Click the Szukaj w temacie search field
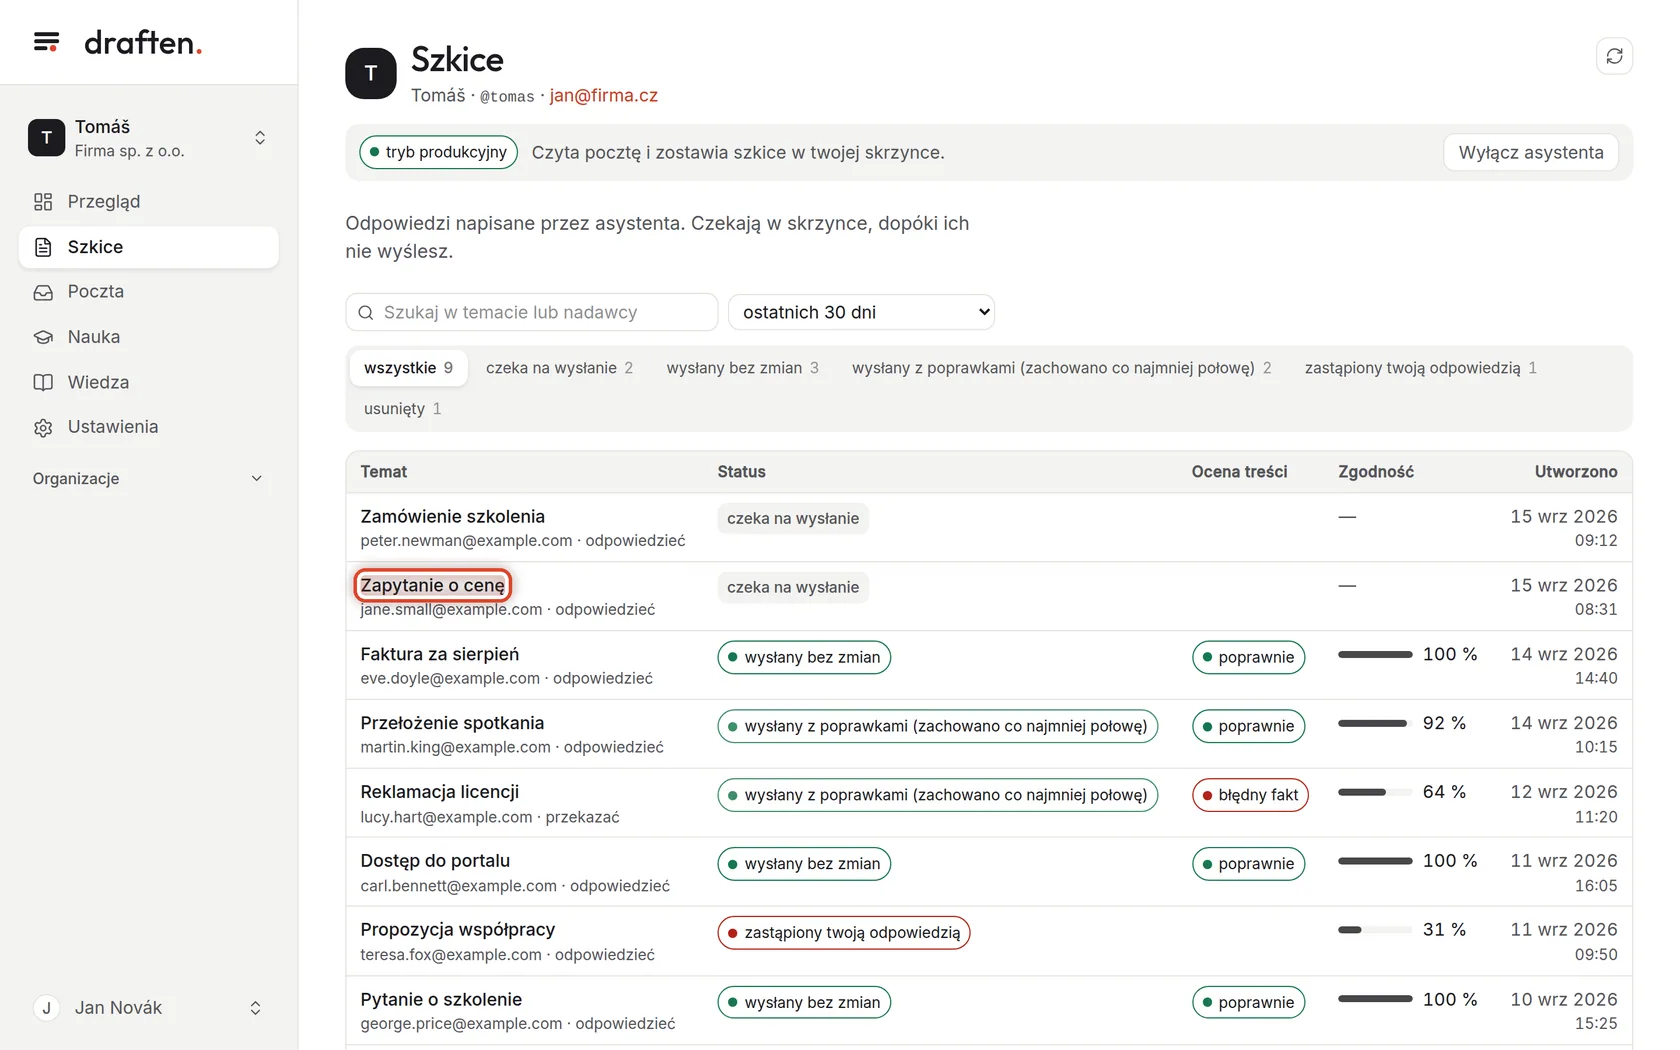1680x1050 pixels. [x=532, y=312]
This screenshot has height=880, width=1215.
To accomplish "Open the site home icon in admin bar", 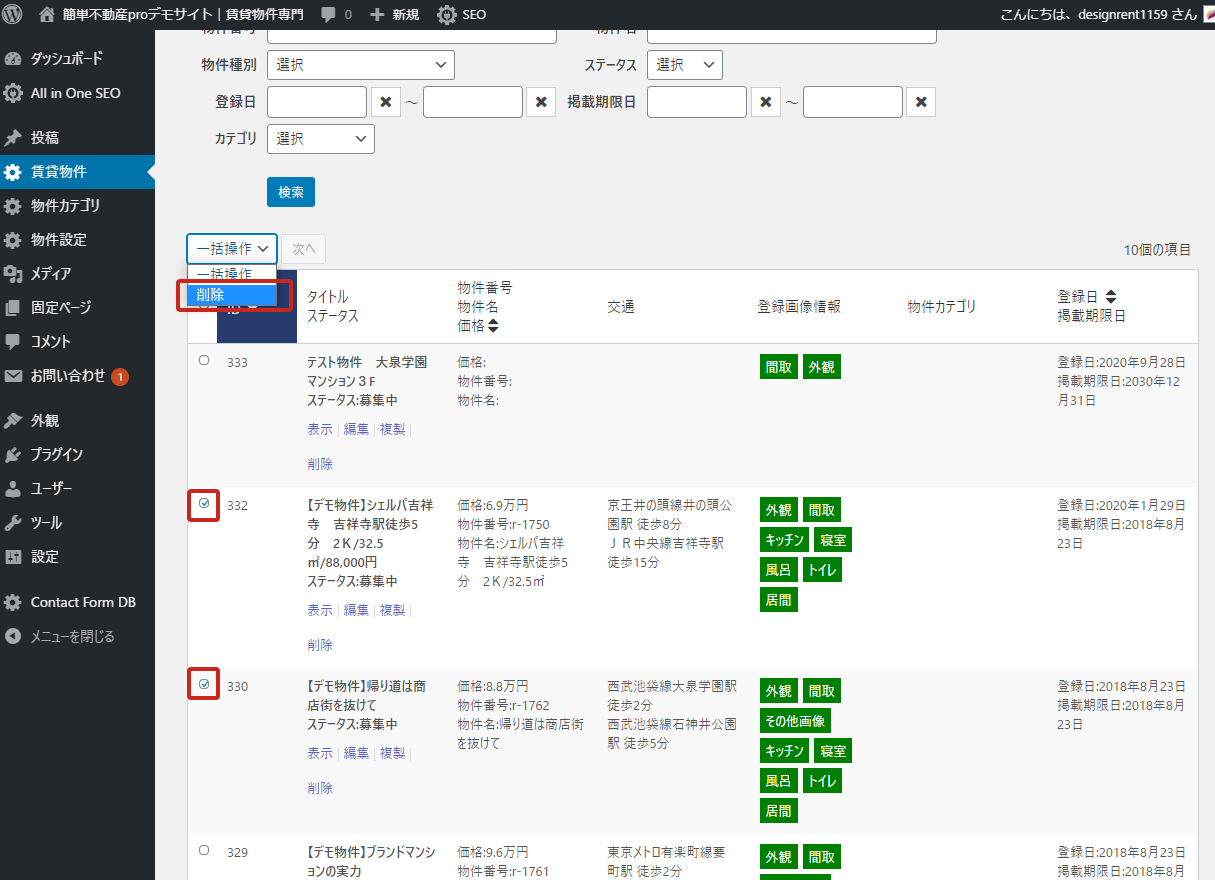I will 47,14.
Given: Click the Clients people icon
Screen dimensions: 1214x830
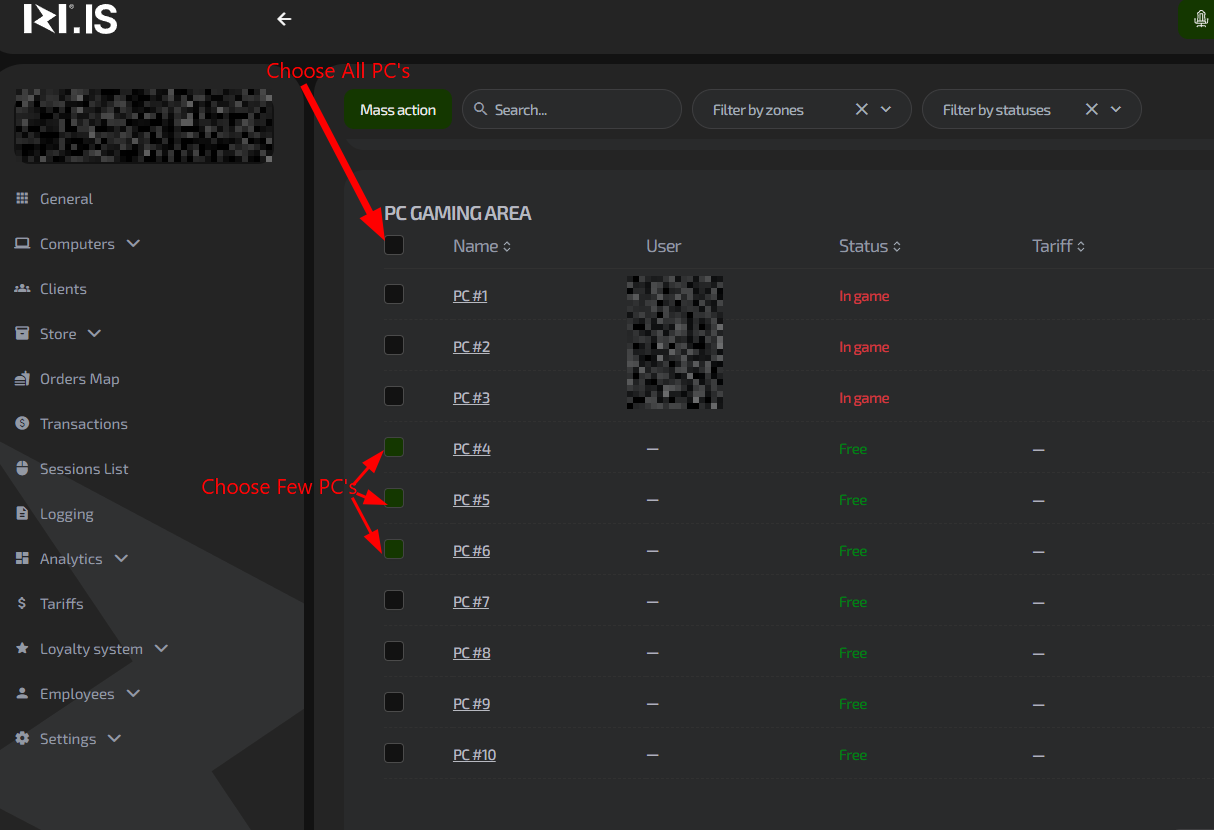Looking at the screenshot, I should 22,289.
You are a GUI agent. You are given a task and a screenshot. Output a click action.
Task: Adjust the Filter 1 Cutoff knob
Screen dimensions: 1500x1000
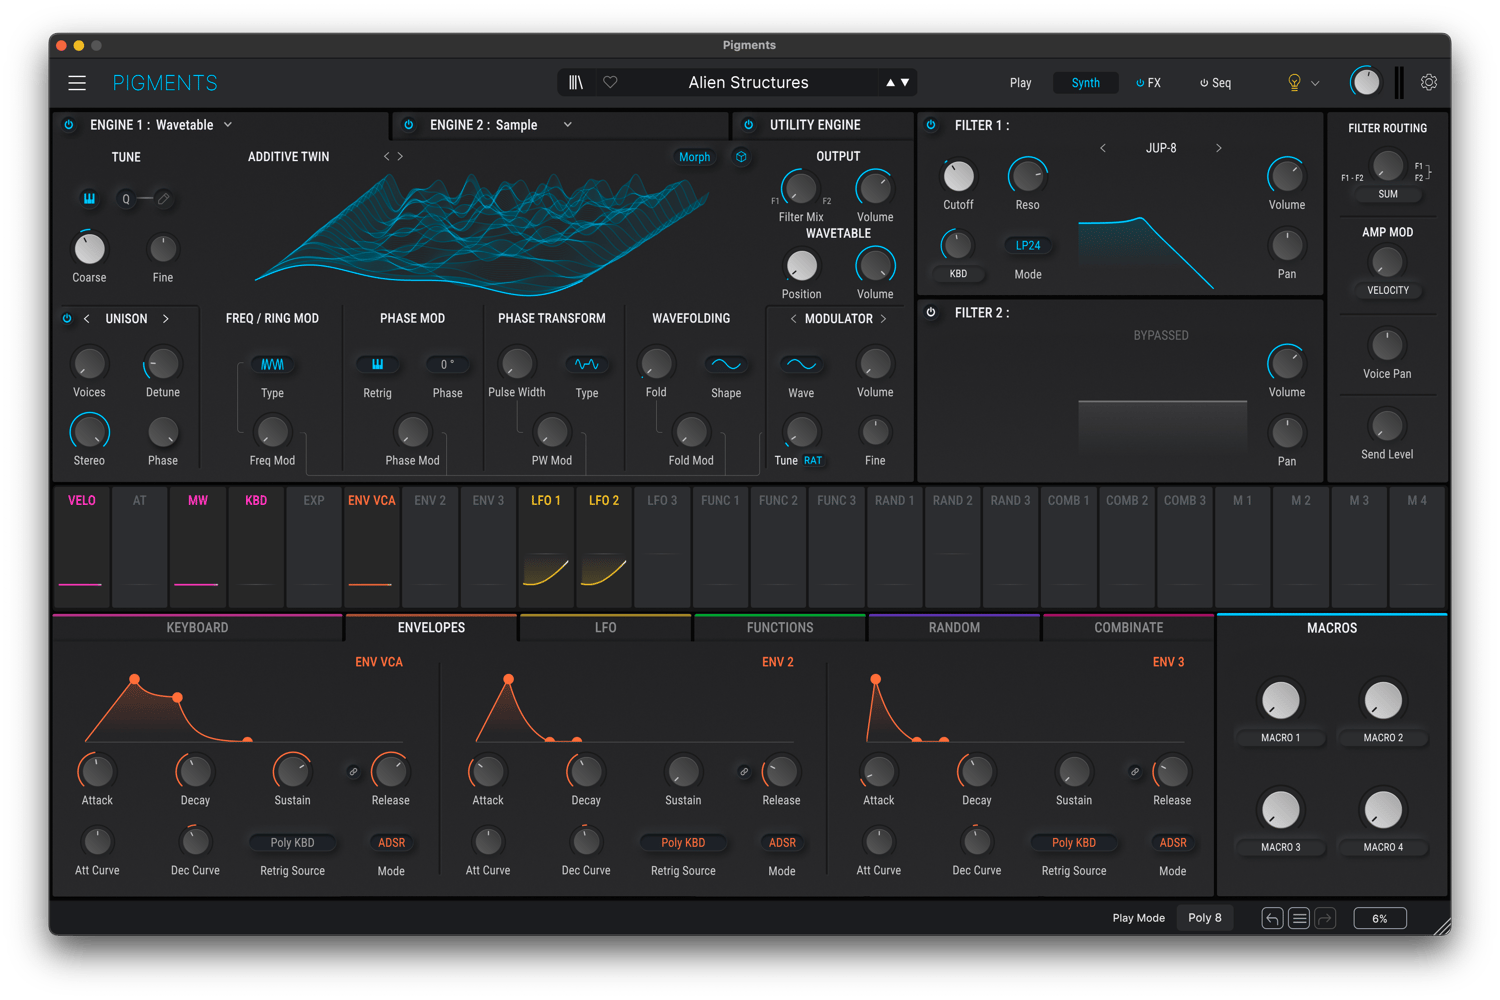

· · ·

From the line that holds "Given: Click the Clients people icon" down to the last line of the material above, every line is to be copied exactly, both ends included; pictures are to be omitted.

**Solved problem**
Given: Click the Clients people icon
Screen dimensions: 1214x830
Looking at the screenshot, I should 22,289.
You are a GUI agent. You are given a task and a screenshot. Output a click action.
Task: Adjust the Filter 1 Cutoff knob
Screen dimensions: 1500x1000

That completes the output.